Indian fishermen traditionally trawl for sardines, tuna, hilsa, and catfish. But a new government program now finds them scouring for an unusual but enormous catch: trash.
Fisheries caught more than 25 tons of ocean plastic over the last 10 months as part of an initiative called Suchitwa Sagaram, or “Clean Sea,” sorting the load for recycling that will turn used bottles and bags into roads back on land, World Economic Forum reports.
“Pulling the nets out of the water is extra effort, with all this plastic tangled in them,” said Xavier Peter, a shrimp and fish trawler, in an interview with National Geographic regarding the new initiative. “It’s a bit like trying to draw water from a well — your bucket is somehow being weighed back down.”
But the effort is worth the huge yield. India’s 1.3 billion citizens use an average 11 kilograms of plastic each year, much of which has been historically discarded into the Arabian Sea and Indian Ocean nearby, according to World Economic Forum. Now, fishing communities are regularly sorting and shredding the plastic garbage, and converting it into material used for road surfacing.
The program is intended to solve two problems at once: destructive ocean pollution and affordable roadways.
According to a study by the Helmholtz Centre for Environmental Research, India's Indus and Ganges rivers carry the second- and sixth-highest amounts of plastic debris to the ocean, noted World Economic Forum. And the Indian Ocean is listed as having the second-highest amount of plastic in the world.
Meanwhile, recycled plastic is a much cheaper alternative to conventional plastic additives for road surfacing that can withstand the region’s brutal heat. Every kilometer of plastic road uses the equivalent of 1 million plastic bags and costs 8% less than a conventional road would to pave.

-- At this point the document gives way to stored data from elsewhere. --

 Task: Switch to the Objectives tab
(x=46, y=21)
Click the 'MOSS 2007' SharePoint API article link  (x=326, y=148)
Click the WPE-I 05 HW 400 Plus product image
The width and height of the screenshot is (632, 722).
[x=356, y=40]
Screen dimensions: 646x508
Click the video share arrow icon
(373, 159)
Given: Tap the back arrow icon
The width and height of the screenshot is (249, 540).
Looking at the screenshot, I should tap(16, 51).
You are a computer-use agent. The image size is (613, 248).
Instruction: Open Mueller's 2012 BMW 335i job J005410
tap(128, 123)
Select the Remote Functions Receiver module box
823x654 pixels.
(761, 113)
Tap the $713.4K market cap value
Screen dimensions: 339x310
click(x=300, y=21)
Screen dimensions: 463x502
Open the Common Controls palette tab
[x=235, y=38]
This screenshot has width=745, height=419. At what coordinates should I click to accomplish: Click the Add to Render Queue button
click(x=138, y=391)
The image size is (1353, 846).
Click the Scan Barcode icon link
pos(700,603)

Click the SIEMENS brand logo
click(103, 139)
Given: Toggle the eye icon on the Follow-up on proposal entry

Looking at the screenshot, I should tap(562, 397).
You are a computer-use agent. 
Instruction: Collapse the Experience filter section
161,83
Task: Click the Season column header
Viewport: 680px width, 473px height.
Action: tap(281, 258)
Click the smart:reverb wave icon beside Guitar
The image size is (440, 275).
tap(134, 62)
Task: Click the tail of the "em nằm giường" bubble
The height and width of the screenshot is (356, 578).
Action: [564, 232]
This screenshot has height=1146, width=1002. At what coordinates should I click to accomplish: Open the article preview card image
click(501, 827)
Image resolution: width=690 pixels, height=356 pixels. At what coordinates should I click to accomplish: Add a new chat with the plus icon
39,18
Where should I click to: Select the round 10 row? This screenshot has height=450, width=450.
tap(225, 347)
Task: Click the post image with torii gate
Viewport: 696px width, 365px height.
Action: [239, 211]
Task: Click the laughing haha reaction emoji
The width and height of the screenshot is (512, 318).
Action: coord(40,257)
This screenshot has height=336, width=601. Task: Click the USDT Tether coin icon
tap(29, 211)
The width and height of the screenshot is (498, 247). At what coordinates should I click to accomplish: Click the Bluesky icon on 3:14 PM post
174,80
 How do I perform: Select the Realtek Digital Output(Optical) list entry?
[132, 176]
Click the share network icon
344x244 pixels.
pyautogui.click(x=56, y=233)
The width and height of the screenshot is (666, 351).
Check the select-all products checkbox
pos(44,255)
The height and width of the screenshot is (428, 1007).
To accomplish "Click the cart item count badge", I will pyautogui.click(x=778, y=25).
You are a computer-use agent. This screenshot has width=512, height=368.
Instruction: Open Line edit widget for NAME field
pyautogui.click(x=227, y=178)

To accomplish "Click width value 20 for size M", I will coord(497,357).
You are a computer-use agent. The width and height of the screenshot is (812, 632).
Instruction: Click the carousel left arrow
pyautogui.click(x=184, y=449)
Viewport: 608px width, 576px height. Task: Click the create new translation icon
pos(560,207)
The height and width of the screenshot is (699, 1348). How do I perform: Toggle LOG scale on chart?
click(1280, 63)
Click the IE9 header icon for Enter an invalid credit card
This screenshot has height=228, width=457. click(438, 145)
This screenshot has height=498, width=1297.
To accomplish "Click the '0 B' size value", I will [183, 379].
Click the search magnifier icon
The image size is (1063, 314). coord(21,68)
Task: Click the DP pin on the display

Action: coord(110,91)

For the fishermen, the biggest bonus of Suchitwa Sagaram is that it may eventually improve local fish populations.
Many types of fish inadvertently consume and are poisoned by plastic in the ocean, while other sea life gets caught in and strangled by it. Some large swaths of plastic on the sea bed have even been known to block species’ access to their breeding grounds, according to National Geographic.
“It is affecting our work,” said Peter Mathias, who heads a regional union for fishing boat owners and operators in Kerala, in an interview with the magazine. “So in this way it’s our responsibility, and necessary for our survival as fishermen to keep the sea clean.”
And it is proving effective.
“So far, they have removed 10 tons of plastic bags and plastic bottles and 15 tons of discarded nets, plastic ropes, and other plastic items from the sea,” says Johnson Premkumar, program officer for training with the Suchitwa initiative, in a UN report. “Even though it is a small group of fishermen, they have freed the sea from 25 tons of plastic waste.”